**TEXTE À LIRE:**
* * * * * * * * *
Est-ce au peuple qu'il revient d'interroger la légitimité du pouvoir ? Grave question aujourd'hui présentée à votre sagacité.
Pour le philosophe Gérard Bras, le concept existe avant tout pour questionner la légitimité du pouvoir et de ceux qui l’exercent.
«"Peuple" contient une valeur émancipatrice, une nécessité d’insurrection»
C’est un sursaut qui n’advient pas. Celui du peuple opprimé qui monte sur les barricades et débraye dans les usines, celui qui porte la lutte sociale qu’un Jean-Luc Mélenchon rêve de voir renaître quand il invective, précisément, «le peuple». Alors qu’Emmanuel Macron veut faire de 2018 une grande année sociale, ce «peuple révolté» restera-t-il introuvable ? Le philosophe Gérard Bras, qui vient de publier les Voies du peuple (aux éditions Amsterdam), espère que non. Mais ce n’est pas sur le Président qu’il faudra compter pour mener «la révolution» : ce mot est rare dans son discours. «Et pour cause, Macron est un libéral, constate le philosophe. Il affirme une position individualiste, selon laquelle l’initiative individuelle l’emporte. Cette liberté va mal avec la notion de peuple qui suppose l’égalité, ainsi que l’idée que le corps social ne se réduit pas à la somme des individus qu’il réunit.»
* * * * * * * * *
**ENTRÉES EXTRAITES:**
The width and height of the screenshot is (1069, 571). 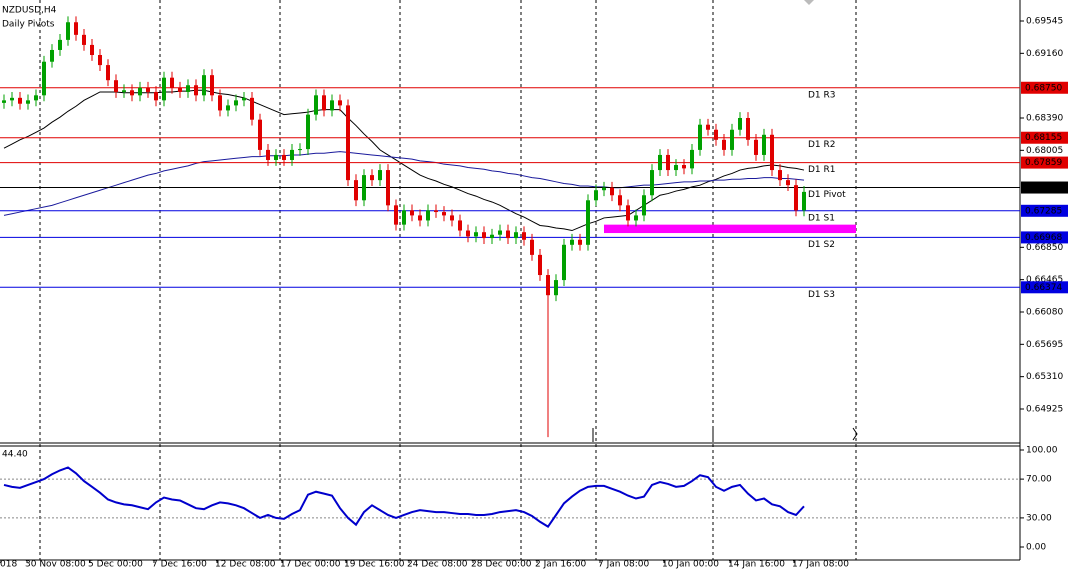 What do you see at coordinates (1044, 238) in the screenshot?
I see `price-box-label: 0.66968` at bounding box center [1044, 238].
* * * * * * * * *
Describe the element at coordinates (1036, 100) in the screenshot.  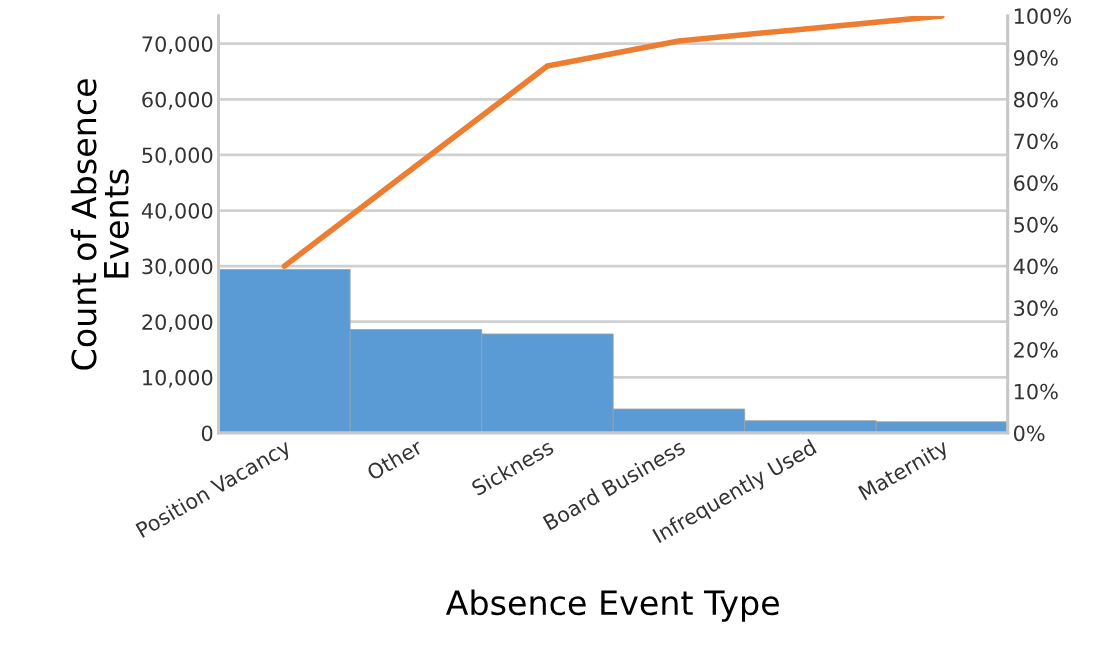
* * * * * * * * *
**CONSIGNE 1:**
Traduisez en anglais la phrase suivante du texte à lire : « Il affirme une position individualiste, selon laquelle l’initiative individuelle l’emporte. »
**CONSIGNE 2:**
Dressez la liste de toutes les personnes nommées dans le texte à lire.

**RÉPONSE 1:**
He asserts an individualist position, according to which individual initiative prevails.

**RÉPONSE 2:**
- Gérard Bras
- Jean-Luc Mélenchon
- Emmanuel Macron